Los científicos han estudiado en detalle la estructura tridimensional de uno de los sistemas CRISPR-Cas13 más pequeños conocidos, CRISPR-Cas13bt3, que se utiliza para la modificación del ARN y funciona de manera diferente a otras proteínas de la misma familia. Este descubrimiento les permite mejorar la precisión de la herramienta, lo que permite un mejor acceso y entrega al sitio de edición de destino, lo que potencialmente les permite combatir los virus de manera más efectiva al atacar el ARN.
Los científicos de la Universidad Rice han detallado la estructura tridimensional de uno de los sistemas CRISPR-Cas13 más pequeños conocidos para cortar o modificar ARN, y utilizaron sus hallazgos para modificar aún más la herramienta y mejorar su precisión. Según un estudio publicado en Nature Communications, la molécula funciona de manera diferente a otras proteínas de la misma familia.
"Existen diferentes tipos de sistemas CRISPR, y el enfoque de nuestro estudio esta vez es uno llamado CRISPR-Cas13bt3", dijo Yang Gao, profesor asistente de ciencias biológicas y académico del Instituto de Investigación y Prevención del Cáncer de Texas, quien ayudó a dirigir el estudio. "Lo que es único es que es muy pequeño. Normalmente, moléculas como ésta contienen alrededor de 1.200 aminoácidos, y ésta sólo tiene alrededor de 700, por lo que eso ya es una ventaja".

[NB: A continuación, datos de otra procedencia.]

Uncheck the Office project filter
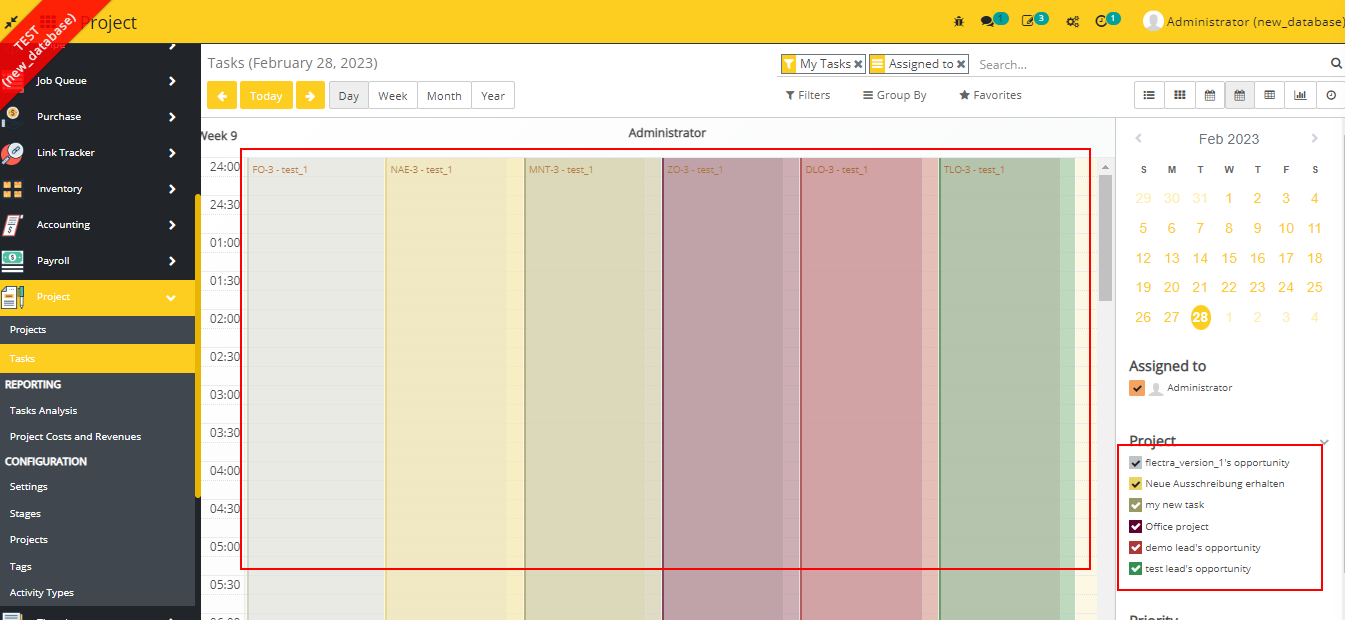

El tamaño pequeño es una ventaja ya que permite un mejor acceso y entrega al sitio de edición de destino. A diferencia de los sistemas CRISPR asociados con la proteína Cas9, que normalmente se dirige al ADN, los sistemas relacionados con Cas13 se dirigen al ARN, que son las "instrucciones" intermedias para convertir la información genética codificada en el ADN en un modelo para ensamblar una proteína.
Los investigadores esperan que estos sistemas dirigidos a ARN puedan usarse para combatir virus, que normalmente usan ARN en lugar de ADN para codificar su información genética.
"Mi laboratorio es un laboratorio de biología estructural", dijo Gao Yang. "Estamos tratando de entender cómo funciona este sistema. Así que parte de nuestro objetivo es poder verlo en tres dimensiones y crear un modelo que nos ayude a explicar sus mecanismos".
Los investigadores utilizaron microscopía crioelectrónica para mapear la estructura del sistema CRISPR, colocaron la molécula sobre una fina capa de hielo y dispararon un haz de electrones a través de ella, generando datos que luego se procesaron en un modelo tridimensional detallado. Los resultados los sorprendieron.
"Descubrimos que este sistema despliega un mecanismo diferente al de otras proteínas de la familia Cas13, que tienen dos dominios que inicialmente se separan, y después de que el sistema se activa, se unen - un poco como los dos brazos de tijeras - y hacen el corte. Este sistema es completamente diferente: las tijeras ya existen, pero necesitan enganchar la cadena de ARN en el sitio objetivo correcto. Para hacer esto, utiliza un elemento de unión en estos dos bucles únicos para conectar diferentes partes de la proteína".
Xiangyu Deng, asociado postdoctoral en el laboratorio de Gao Yang, dijo: "Determinar la estructura del complejo de proteína y ARN es realmente un desafío, y tenemos que solucionar muchos problemas para hacer que el complejo de proteína y ARN sea más estable para que podamos mapear su estructura".
Una vez que el equipo descubrió cómo funcionaba el sistema, los investigadores del laboratorio de la ingeniera química y biomolecular Shirley Gao comenzaron a modificar el sistema para mejorar su precisión probando su actividad y especificidad en células vivas.
"Descubrimos que estos sistemas podían apuntar más fácilmente durante el cultivo celular", dijo Sherry Gao, profesora asistente de ingeniería química y biomolecular Ted N. Law. "Lo realmente valioso de este trabajo es que los conocimientos detallados de biología estructural nos permitieron identificar racionalmente los esfuerzos de ingeniería necesarios para mejorar la especificidad de la herramienta y al mismo tiempo mantener una alta actividad de edición de ARN objetivo".
Emmanuel Osikpa, asistente de investigación en el laboratorio de Xue Gao, realizó experimentos celulares y confirmó que Cas13bt3 diseñado puede apuntar a grupos de ARN específicos con alta fidelidad.
"Pude demostrar que este Cas13bt3 diseñado funcionó mejor que el sistema original", dijo Osikpa. "El estudio exhaustivo de la estructura destacó las ventajas de un enfoque dirigido y basado en la estructura frente a las costosas y costosas pruebas de mutagénesis aleatorias a gran escala".